New to this forum. I hope someone out there might have some advice. My home was built in 1999, so it's not that old. 2 story 2800 sq ft. Has always had issues with the temperature being 10-12 degrees different between up and down. There is only one thermostat upstairs. I just avoided being downstairs during the winter. My wife and I married in 2004 and she complained about the difference and now we have some money to get it fixed. After having two contractors take a look at what I have, they both tell me the ducting is designed wrong. There are only two returns, 20x25 and 18x18, which they told me will allow only a little more than 1200 CFM and my 5 ton system needs 2200 CFM. So i need to install a new return and then install a zone system with a thermostat downstairs.  The whole thing will cost $10K. My question is shouldn't the builder be responsible for this since it's appearently a design flaw? Any advice would be greatly appreciated.


----------



## kok328 (Aug 30, 2010)

I don't know if the builder would be liable or not but, chances are pretty good that the builder is long gone.


----------



## oldognewtrick (Aug 30, 2010)

Typically a builder will warrant a structure for a period of 1 year, unless you can prove willful intent to defraud, you are probably out of luck. A lot of contractors rely on their sub-contractors to provide and install systems. A lot of them don't fully understand the dynamics of house construction. You will spend a lot more than 10K trying to prove and recover the cost of fixing the original system.


----------



## rblaine (Aug 30, 2010)

Thanks for the replies. I was thinking that since car issues that are a design problem are repaired by the maufacturer (think Toyota) even decades after the car was built, the same might apply to an improperly built/designed HVAC. In my view this is something I would not have detected within the one year warranty. The builder is still around, so I'm thinking I might just ask him about it and maybe he can at least help me out with lower cost.


----------



## kok328 (Aug 30, 2010)

So would it be the builder (general contractor), the subcontractor or the local code inspector who signed off on the build?
Unfortunately, comparing automobiles and homes are like comparing apples and oranges when it comes to defects. Not to mention that the 1yr home warranty applies only to the original owner.


----------



## om55 (Oct 5, 2010)

your probably  not going to get anything from them and what you need is to find an affordable answer to your problem. have you asked your heating contractor about zone dampers with different controls  that would shut off air to one section and let it continue in the other. I would think that an honest contractor could do that for less than ten grand. granted the duct work may still be not the way it should be but make it work now and rework the duct when it comes time to replace the whole unit.


----------



## classic (Oct 20, 2010)

An excellent rule of thumb for return sizing is filter length x filter width x 2 = capacity, so 20 x 25 x 2 = 1000 cfm and 18 x 18 x 2 = 648. You have a nominal capacity of 1648 cfm and a 5 ton unit needs 2000, so you are 20% undersized.

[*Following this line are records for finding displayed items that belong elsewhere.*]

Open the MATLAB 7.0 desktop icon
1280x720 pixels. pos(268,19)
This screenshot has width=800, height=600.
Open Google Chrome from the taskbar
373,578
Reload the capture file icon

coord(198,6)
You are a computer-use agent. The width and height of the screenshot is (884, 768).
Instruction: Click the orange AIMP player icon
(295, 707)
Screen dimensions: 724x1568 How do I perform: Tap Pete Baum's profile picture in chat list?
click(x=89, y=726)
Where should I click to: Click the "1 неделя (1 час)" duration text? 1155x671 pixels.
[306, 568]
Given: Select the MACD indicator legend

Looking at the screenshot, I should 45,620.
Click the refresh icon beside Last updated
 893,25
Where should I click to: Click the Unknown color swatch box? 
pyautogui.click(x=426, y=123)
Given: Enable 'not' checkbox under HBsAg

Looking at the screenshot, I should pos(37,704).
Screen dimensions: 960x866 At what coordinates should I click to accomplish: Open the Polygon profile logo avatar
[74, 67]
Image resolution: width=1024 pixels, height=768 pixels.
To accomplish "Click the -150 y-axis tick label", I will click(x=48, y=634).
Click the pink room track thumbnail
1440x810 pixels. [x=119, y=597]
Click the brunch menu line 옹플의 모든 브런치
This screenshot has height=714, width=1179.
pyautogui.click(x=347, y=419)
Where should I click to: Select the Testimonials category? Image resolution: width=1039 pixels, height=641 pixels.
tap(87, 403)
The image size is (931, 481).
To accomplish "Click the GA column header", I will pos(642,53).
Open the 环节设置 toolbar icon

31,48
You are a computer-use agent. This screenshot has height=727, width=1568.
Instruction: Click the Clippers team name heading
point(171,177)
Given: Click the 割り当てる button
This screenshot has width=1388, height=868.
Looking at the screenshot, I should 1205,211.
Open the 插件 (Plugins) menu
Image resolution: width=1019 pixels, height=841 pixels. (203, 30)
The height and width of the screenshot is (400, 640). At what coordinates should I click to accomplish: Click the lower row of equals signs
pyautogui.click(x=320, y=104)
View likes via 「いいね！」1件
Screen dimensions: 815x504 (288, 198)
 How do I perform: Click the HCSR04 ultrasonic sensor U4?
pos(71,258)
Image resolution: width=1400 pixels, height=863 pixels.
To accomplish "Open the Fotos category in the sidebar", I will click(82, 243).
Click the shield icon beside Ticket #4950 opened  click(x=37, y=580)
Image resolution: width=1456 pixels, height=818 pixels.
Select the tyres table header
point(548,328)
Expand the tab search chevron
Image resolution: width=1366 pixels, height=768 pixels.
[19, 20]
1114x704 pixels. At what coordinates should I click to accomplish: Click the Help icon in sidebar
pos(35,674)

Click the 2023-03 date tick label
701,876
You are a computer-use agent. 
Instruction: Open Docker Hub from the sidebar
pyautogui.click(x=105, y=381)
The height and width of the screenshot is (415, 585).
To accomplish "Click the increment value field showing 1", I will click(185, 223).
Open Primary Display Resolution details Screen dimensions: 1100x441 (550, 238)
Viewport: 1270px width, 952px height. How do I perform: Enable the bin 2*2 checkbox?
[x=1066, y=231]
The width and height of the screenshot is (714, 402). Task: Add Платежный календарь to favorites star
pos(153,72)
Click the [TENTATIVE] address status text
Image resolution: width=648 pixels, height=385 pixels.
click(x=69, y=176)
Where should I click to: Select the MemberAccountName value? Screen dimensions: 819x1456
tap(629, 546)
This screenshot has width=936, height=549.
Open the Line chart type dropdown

Your real problem is heat trandfer 101 - hot are rises, cold air falls.

Lets pretend that your 2800 sq ft house is the same up and down.
Each floor is 1400 sq ft, so you need the same ammount of air for each floor,
right?

WRONG!!!!!
Hot air rises, so in the winter you need about 70% of the heat downstairs because the downstairs heat will take care of the upstairs.

Summer is just the opposite. The cold air downstairs pushes the heat upstairs, and the attic is hot as hell, so you need 65% of the cold air upstairs

you need some sort of damper system to make the switch between summer and winter needs.


----------